▶ **PASSAGE FOR REVIEW**
::::::::::

EDUCATION PROGRAM FOR SUSTAINABLE DEVELOPMENT

The Amazonian Rainforest is the world's largest tropical rainforest with incredible biodiversity. However, with the high rate of deforestation, we are witnessing the failure of traditional approaches to the conservation of the rainforest, which are based on closing off forests as untouchable parks and reserves; this stems from the inability to foster the active involvement of the local communities. The current efforts to maintain and protect the rainforest achieve nothing, unless they generate economic and social incentives for the impoverished rural populations.

Light For The Amazon's mission is to protect and to sustain the Amazonian rainforest through creating the tools and infrastructure for these communities to generate tangible economic benefits and reinforcing a symbiotic relationship with the rainforest. We believe that this can be accomplished by focusing on the forest’s medicinal potential: The Amazonian Forest has more than 80,000 plant species and only 5% has been studied for medicinal purposes; yet this very small percentage provides a quarter of all the active principles for the drugs employed by western medicine. In the local communities, fewer and fewer individuals still hold this precious wealth of knowledge about the healing effects of the plants, and this tradition is rapidly disappearing due to social and economic factors.

::::::::::

▶ **PROBLEM DESCRIPTION**
Carry on the text about protecting the Amazon rainforest, starting right after its last sentence. The data that comes next has no connection to the text above.

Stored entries
::::::::::

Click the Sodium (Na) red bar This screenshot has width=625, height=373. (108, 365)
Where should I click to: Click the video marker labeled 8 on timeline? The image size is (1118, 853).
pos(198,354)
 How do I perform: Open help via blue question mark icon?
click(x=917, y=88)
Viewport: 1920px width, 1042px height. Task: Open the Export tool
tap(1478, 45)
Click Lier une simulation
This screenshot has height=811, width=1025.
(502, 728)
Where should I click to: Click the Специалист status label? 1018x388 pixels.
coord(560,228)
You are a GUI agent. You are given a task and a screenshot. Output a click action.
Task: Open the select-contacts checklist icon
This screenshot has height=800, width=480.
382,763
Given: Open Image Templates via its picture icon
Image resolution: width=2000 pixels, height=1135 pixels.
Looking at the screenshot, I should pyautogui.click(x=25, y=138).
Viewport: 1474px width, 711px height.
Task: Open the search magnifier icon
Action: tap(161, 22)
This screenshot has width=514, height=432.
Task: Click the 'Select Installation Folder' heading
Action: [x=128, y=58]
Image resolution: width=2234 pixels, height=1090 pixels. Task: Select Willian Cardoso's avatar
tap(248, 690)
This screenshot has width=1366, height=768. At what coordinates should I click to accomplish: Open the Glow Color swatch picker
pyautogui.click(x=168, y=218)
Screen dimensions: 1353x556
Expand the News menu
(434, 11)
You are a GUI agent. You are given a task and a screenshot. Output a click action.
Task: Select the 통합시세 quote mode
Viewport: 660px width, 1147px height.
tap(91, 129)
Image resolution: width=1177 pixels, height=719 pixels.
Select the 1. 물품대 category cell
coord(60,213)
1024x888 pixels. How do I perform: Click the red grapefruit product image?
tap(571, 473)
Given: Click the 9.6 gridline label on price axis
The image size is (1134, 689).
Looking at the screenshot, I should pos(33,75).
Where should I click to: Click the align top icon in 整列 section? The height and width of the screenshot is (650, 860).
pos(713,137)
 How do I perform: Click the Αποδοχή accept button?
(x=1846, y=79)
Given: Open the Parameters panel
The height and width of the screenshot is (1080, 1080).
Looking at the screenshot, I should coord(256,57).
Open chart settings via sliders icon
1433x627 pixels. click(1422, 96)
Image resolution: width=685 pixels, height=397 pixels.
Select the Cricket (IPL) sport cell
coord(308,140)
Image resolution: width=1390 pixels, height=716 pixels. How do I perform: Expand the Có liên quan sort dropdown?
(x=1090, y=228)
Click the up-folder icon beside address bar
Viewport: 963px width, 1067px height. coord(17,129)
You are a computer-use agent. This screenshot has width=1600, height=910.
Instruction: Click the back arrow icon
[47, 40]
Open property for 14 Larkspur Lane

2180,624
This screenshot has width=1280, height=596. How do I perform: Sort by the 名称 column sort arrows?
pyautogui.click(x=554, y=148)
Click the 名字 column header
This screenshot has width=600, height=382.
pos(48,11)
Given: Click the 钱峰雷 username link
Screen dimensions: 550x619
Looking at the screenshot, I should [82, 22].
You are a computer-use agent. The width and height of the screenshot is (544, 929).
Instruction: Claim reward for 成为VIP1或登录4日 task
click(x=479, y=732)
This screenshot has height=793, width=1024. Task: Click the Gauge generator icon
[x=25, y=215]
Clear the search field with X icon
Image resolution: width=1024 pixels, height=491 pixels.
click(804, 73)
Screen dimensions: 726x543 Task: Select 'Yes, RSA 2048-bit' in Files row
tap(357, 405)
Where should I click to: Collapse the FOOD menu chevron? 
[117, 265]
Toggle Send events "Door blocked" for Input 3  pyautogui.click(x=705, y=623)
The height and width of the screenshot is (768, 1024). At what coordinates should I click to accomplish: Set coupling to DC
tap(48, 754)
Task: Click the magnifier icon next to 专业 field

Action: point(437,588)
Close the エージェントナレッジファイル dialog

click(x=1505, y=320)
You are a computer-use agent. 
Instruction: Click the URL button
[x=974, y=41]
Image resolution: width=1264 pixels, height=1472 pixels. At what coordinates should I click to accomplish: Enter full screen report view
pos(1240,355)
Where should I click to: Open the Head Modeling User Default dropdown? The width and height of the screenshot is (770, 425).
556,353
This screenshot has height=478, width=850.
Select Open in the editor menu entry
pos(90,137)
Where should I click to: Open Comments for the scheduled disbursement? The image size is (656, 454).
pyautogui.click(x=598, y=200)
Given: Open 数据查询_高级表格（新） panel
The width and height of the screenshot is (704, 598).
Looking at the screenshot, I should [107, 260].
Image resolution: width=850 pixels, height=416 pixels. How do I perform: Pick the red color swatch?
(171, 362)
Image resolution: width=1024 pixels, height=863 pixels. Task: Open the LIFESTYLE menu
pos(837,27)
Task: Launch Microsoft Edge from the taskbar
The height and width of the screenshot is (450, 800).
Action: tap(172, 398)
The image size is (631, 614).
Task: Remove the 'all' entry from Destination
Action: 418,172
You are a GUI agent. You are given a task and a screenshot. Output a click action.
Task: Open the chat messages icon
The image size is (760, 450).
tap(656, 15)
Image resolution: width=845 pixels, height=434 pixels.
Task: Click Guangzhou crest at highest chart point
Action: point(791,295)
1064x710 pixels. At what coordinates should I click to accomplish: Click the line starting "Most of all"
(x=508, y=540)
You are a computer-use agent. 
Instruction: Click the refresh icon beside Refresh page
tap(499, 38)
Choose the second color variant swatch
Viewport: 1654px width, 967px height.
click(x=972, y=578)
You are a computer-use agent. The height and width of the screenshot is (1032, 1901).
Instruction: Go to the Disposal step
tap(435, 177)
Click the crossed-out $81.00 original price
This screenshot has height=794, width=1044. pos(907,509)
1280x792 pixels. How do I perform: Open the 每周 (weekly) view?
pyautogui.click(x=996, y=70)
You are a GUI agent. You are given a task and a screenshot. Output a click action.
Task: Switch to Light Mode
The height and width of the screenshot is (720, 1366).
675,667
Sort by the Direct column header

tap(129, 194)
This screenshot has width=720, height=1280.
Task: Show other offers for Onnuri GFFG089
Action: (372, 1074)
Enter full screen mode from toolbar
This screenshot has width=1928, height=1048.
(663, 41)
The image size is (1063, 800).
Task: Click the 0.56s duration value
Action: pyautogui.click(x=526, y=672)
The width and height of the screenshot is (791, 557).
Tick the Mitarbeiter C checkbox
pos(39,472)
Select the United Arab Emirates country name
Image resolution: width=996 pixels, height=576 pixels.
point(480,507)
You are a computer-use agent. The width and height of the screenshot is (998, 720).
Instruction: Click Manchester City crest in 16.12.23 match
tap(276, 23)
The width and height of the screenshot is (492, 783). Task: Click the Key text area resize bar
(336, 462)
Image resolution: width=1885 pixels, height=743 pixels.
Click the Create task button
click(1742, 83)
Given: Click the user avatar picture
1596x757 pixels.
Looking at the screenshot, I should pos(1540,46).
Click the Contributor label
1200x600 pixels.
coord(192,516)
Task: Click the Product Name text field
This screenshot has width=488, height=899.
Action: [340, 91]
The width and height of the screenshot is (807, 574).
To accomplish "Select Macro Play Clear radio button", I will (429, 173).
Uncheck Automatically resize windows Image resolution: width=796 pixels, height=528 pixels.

::::::::::

▶ **RESPONSE BOX**
We are working with the local community of Santa Maria De Ojeal in Loreto, Perú to create an educational program to harvest and transmit the knowledge of traditional plant medicine; paired with teaching how to sustainably use natural resources and how to best utilize lands already cleared to maximize the support for productive activities without generating further deforestation. We firmly believe that education is the catalyst for a local sustainable economy based on medicinal plants, healing and eco-tourism, thus helping to improve the well-being of people living in and around the rainforest. With Light for the Amazon, we aim to create a model that is replicable, sustainable and adaptable; so it could be spread throughout a large area of the tropical rainforest.